== Available records

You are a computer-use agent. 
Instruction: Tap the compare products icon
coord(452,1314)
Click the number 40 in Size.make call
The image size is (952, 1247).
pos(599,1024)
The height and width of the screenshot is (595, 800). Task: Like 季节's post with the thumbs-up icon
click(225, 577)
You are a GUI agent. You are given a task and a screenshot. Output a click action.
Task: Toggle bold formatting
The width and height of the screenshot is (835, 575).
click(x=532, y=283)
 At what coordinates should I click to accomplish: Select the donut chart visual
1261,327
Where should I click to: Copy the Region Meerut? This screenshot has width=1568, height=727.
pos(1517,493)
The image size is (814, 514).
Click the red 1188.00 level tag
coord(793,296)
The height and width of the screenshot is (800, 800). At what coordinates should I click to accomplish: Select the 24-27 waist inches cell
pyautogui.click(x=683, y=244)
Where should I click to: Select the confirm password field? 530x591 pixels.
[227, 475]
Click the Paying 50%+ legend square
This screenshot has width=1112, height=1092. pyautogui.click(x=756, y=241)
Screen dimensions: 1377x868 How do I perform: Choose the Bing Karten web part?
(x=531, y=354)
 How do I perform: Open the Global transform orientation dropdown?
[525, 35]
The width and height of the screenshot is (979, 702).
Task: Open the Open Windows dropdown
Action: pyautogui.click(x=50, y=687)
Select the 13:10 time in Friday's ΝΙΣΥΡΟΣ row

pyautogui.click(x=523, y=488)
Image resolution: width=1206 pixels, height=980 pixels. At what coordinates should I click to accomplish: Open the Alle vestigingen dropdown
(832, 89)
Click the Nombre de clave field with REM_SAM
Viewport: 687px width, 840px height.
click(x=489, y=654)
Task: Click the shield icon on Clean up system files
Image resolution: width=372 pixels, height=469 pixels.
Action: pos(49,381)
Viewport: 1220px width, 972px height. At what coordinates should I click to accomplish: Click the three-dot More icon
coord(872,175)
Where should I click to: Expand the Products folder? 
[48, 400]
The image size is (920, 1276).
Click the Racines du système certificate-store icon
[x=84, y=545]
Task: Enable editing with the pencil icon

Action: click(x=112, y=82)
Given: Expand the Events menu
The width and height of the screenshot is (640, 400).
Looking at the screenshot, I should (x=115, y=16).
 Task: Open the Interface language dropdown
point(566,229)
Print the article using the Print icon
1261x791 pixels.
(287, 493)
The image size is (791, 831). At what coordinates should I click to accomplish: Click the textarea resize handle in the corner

====

The exercise: Transcribe the lines from the one containing "Where should I click to: Copy" through the one containing "Action: pyautogui.click(x=50, y=687)", including both of those lines.

Task solution:
Where should I click to: Copy the Region Meerut? This screenshot has width=1568, height=727.
pos(1517,493)
The image size is (814, 514).
Click the red 1188.00 level tag
coord(793,296)
The height and width of the screenshot is (800, 800). At what coordinates should I click to accomplish: Select the 24-27 waist inches cell
pyautogui.click(x=683, y=244)
Where should I click to: Select the confirm password field? 530x591 pixels.
[227, 475]
Click the Paying 50%+ legend square
This screenshot has width=1112, height=1092. pyautogui.click(x=756, y=241)
Screen dimensions: 1377x868 How do I perform: Choose the Bing Karten web part?
(x=531, y=354)
 How do I perform: Open the Global transform orientation dropdown?
[525, 35]
The width and height of the screenshot is (979, 702).
Task: Open the Open Windows dropdown
Action: pyautogui.click(x=50, y=687)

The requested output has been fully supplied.